#### [Instructions for the task]
Say the data back exactly as it is written below.

▼

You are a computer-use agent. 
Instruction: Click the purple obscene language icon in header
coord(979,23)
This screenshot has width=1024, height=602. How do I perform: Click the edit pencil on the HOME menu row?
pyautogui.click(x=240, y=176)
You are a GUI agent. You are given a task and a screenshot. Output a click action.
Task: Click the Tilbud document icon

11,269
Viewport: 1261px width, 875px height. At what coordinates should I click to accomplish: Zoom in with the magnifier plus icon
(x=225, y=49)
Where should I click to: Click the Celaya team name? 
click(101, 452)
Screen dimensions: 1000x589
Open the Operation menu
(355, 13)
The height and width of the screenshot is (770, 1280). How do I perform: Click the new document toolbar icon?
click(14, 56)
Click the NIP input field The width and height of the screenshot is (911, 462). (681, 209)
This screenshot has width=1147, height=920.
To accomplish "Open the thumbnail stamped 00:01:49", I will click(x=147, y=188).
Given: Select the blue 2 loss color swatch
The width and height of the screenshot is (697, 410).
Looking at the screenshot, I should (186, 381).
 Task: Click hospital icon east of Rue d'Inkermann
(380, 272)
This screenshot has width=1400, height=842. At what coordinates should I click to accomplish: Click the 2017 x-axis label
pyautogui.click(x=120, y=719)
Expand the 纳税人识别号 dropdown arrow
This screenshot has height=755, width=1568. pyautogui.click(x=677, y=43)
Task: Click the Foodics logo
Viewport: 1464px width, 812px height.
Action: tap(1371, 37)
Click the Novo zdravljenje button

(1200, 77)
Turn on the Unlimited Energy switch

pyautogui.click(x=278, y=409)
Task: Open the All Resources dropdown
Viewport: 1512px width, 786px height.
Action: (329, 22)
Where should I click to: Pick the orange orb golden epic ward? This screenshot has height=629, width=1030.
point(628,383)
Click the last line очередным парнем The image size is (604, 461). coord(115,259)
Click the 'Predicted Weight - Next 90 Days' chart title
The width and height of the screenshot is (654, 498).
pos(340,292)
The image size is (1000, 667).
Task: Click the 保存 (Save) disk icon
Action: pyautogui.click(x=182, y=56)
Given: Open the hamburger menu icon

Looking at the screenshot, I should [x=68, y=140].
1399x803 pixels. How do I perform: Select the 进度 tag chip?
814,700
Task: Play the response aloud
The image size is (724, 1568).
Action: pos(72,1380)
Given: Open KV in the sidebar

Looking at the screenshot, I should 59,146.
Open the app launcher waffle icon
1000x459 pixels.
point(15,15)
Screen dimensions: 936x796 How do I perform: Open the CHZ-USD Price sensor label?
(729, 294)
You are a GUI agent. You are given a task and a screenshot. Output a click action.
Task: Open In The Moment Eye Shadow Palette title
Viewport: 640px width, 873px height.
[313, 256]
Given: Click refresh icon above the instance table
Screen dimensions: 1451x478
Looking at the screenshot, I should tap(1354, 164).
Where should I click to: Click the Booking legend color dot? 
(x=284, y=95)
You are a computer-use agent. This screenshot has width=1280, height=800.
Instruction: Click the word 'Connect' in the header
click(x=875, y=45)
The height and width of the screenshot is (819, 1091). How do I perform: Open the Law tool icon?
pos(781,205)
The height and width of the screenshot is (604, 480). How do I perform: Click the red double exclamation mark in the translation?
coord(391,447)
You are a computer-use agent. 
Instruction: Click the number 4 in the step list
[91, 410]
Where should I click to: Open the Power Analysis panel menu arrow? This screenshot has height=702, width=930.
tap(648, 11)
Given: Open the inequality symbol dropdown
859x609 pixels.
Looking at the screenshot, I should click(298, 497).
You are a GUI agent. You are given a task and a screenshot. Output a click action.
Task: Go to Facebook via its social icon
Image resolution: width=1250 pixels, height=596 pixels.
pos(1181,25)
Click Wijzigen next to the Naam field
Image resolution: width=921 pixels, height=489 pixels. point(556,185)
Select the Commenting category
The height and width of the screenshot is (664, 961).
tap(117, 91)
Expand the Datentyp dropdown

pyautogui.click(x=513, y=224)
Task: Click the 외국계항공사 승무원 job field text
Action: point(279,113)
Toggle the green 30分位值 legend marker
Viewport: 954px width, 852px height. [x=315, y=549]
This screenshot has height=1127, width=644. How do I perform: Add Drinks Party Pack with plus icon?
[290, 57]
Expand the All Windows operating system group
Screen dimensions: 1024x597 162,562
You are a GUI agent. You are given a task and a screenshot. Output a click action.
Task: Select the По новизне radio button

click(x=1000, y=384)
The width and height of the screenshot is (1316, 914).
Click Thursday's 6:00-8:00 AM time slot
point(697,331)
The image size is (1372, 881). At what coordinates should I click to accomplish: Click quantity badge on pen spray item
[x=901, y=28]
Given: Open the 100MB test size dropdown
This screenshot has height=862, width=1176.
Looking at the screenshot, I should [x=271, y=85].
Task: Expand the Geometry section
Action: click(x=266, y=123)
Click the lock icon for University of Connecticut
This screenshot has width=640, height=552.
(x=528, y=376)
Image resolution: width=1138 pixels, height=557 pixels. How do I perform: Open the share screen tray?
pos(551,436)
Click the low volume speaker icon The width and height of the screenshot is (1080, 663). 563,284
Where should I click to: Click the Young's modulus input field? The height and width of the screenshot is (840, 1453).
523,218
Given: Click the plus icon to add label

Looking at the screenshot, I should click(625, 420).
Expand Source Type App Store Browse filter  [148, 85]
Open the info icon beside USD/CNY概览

▲

#### [Exercise solution]
You are a computer-use agent. 
Instruction: Click the purple obscene language icon in header
coord(979,23)
This screenshot has width=1024, height=602. How do I perform: Click the edit pencil on the HOME menu row?
pyautogui.click(x=240, y=176)
You are a GUI agent. You are given a task and a screenshot. Output a click action.
Task: Click the Tilbud document icon

11,269
Viewport: 1261px width, 875px height. At what coordinates should I click to accomplish: Zoom in with the magnifier plus icon
(x=225, y=49)
Where should I click to: Click the Celaya team name? 
click(101, 452)
Screen dimensions: 1000x589
Open the Operation menu
(355, 13)
The height and width of the screenshot is (770, 1280). How do I perform: Click the new document toolbar icon?
click(14, 56)
Click the NIP input field The width and height of the screenshot is (911, 462). (681, 209)
This screenshot has width=1147, height=920.
To accomplish "Open the thumbnail stamped 00:01:49", I will click(x=147, y=188).
Given: Select the blue 2 loss color swatch
The width and height of the screenshot is (697, 410).
Looking at the screenshot, I should (186, 381).
 Task: Click hospital icon east of Rue d'Inkermann
(380, 272)
This screenshot has width=1400, height=842. At what coordinates should I click to accomplish: Click the 2017 x-axis label
pyautogui.click(x=120, y=719)
Expand the 纳税人识别号 dropdown arrow
This screenshot has height=755, width=1568. pyautogui.click(x=677, y=43)
Task: Click the Foodics logo
Viewport: 1464px width, 812px height.
Action: tap(1371, 37)
Click the Novo zdravljenje button

(1200, 77)
Turn on the Unlimited Energy switch

pyautogui.click(x=278, y=409)
Task: Open the All Resources dropdown
Viewport: 1512px width, 786px height.
Action: (329, 22)
Where should I click to: Pick the orange orb golden epic ward? This screenshot has height=629, width=1030.
point(628,383)
Click the last line очередным парнем The image size is (604, 461). coord(115,259)
Click the 'Predicted Weight - Next 90 Days' chart title
The width and height of the screenshot is (654, 498).
pos(340,292)
The image size is (1000, 667).
Task: Click the 保存 (Save) disk icon
Action: pyautogui.click(x=182, y=56)
Given: Open the hamburger menu icon

Looking at the screenshot, I should [x=68, y=140].
1399x803 pixels. How do I perform: Select the 进度 tag chip?
814,700
Task: Play the response aloud
The image size is (724, 1568).
Action: pos(72,1380)
Given: Open KV in the sidebar

Looking at the screenshot, I should 59,146.
Open the app launcher waffle icon
1000x459 pixels.
point(15,15)
Screen dimensions: 936x796 How do I perform: Open the CHZ-USD Price sensor label?
(729, 294)
You are a GUI agent. You are given a task and a screenshot. Output a click action.
Task: Open In The Moment Eye Shadow Palette title
Viewport: 640px width, 873px height.
[313, 256]
Given: Click refresh icon above the instance table
Screen dimensions: 1451x478
Looking at the screenshot, I should tap(1354, 164).
Where should I click to: Click the Booking legend color dot? 
(x=284, y=95)
You are a computer-use agent. This screenshot has width=1280, height=800.
Instruction: Click the word 'Connect' in the header
click(x=875, y=45)
The height and width of the screenshot is (819, 1091). How do I perform: Open the Law tool icon?
pos(781,205)
The height and width of the screenshot is (604, 480). How do I perform: Click the red double exclamation mark in the translation?
coord(391,447)
You are a computer-use agent. 
Instruction: Click the number 4 in the step list
[91, 410]
Where should I click to: Open the Power Analysis panel menu arrow? This screenshot has height=702, width=930.
tap(648, 11)
Given: Open the inequality symbol dropdown
859x609 pixels.
Looking at the screenshot, I should click(298, 497).
You are a GUI agent. You are given a task and a screenshot. Output a click action.
Task: Go to Facebook via its social icon
Image resolution: width=1250 pixels, height=596 pixels.
pos(1181,25)
Click Wijzigen next to the Naam field
Image resolution: width=921 pixels, height=489 pixels. point(556,185)
Select the Commenting category
The height and width of the screenshot is (664, 961).
tap(117, 91)
Expand the Datentyp dropdown

pyautogui.click(x=513, y=224)
Task: Click the 외국계항공사 승무원 job field text
Action: point(279,113)
Toggle the green 30分位值 legend marker
Viewport: 954px width, 852px height. [x=315, y=549]
This screenshot has height=1127, width=644. How do I perform: Add Drinks Party Pack with plus icon?
[290, 57]
Expand the All Windows operating system group
Screen dimensions: 1024x597 162,562
You are a GUI agent. You are given a task and a screenshot. Output a click action.
Task: Select the По новизне radio button

click(x=1000, y=384)
The width and height of the screenshot is (1316, 914).
Click Thursday's 6:00-8:00 AM time slot
point(697,331)
The image size is (1372, 881). At what coordinates should I click to accomplish: Click quantity badge on pen spray item
[x=901, y=28]
Given: Open the 100MB test size dropdown
This screenshot has height=862, width=1176.
Looking at the screenshot, I should [x=271, y=85].
Task: Expand the Geometry section
Action: click(x=266, y=123)
Click the lock icon for University of Connecticut
This screenshot has width=640, height=552.
(x=528, y=376)
Image resolution: width=1138 pixels, height=557 pixels. How do I perform: Open the share screen tray?
pos(551,436)
Click the low volume speaker icon The width and height of the screenshot is (1080, 663). 563,284
Where should I click to: Click the Young's modulus input field? The height and width of the screenshot is (840, 1453).
523,218
Given: Click the plus icon to add label

Looking at the screenshot, I should click(625, 420).
Expand Source Type App Store Browse filter  [148, 85]
Open the info icon beside USD/CNY概览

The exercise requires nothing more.